START Data to use

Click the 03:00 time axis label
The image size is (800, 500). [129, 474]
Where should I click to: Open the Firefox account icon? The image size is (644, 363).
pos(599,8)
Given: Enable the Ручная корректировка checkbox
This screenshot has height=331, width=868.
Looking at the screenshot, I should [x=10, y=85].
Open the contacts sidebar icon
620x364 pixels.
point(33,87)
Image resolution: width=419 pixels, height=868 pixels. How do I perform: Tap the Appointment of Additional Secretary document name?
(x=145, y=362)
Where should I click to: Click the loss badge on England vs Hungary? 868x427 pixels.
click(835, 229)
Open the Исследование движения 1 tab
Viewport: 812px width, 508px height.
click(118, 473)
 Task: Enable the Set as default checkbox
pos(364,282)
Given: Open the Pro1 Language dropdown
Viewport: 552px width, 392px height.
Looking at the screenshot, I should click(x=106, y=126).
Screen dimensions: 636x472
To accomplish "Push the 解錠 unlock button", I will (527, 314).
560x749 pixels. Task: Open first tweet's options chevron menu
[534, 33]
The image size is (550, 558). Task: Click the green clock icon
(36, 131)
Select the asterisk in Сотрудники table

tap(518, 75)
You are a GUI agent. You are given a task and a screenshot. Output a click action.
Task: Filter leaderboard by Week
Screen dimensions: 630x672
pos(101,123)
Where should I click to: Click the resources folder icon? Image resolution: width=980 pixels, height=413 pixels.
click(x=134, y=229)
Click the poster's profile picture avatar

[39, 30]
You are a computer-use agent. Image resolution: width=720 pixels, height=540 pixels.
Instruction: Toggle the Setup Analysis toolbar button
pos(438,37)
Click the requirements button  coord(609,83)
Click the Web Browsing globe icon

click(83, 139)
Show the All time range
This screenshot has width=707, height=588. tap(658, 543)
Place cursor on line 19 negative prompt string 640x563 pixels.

END Data to use

The entries shown above must be reproduced in full, exactly as written.

### Written solution
Click the 03:00 time axis label
The image size is (800, 500). [129, 474]
Where should I click to: Open the Firefox account icon? The image size is (644, 363).
pos(599,8)
Given: Enable the Ручная корректировка checkbox
This screenshot has height=331, width=868.
Looking at the screenshot, I should [x=10, y=85].
Open the contacts sidebar icon
620x364 pixels.
point(33,87)
Image resolution: width=419 pixels, height=868 pixels. How do I perform: Tap the Appointment of Additional Secretary document name?
(x=145, y=362)
Where should I click to: Click the loss badge on England vs Hungary? 868x427 pixels.
click(835, 229)
Open the Исследование движения 1 tab
Viewport: 812px width, 508px height.
click(118, 473)
 Task: Enable the Set as default checkbox
pos(364,282)
Given: Open the Pro1 Language dropdown
Viewport: 552px width, 392px height.
Looking at the screenshot, I should click(x=106, y=126).
Screen dimensions: 636x472
To accomplish "Push the 解錠 unlock button", I will (527, 314).
560x749 pixels. Task: Open first tweet's options chevron menu
[534, 33]
The image size is (550, 558). Task: Click the green clock icon
(36, 131)
Select the asterisk in Сотрудники table

tap(518, 75)
You are a GUI agent. You are given a task and a screenshot. Output a click action.
Task: Filter leaderboard by Week
Screen dimensions: 630x672
pos(101,123)
Where should I click to: Click the resources folder icon? Image resolution: width=980 pixels, height=413 pixels.
click(x=134, y=229)
Click the poster's profile picture avatar

[39, 30]
You are a computer-use agent. Image resolution: width=720 pixels, height=540 pixels.
Instruction: Toggle the Setup Analysis toolbar button
pos(438,37)
Click the requirements button  coord(609,83)
Click the Web Browsing globe icon

click(83, 139)
Show the All time range
This screenshot has width=707, height=588. tap(658, 543)
Place cursor on line 19 negative prompt string 640x563 pixels.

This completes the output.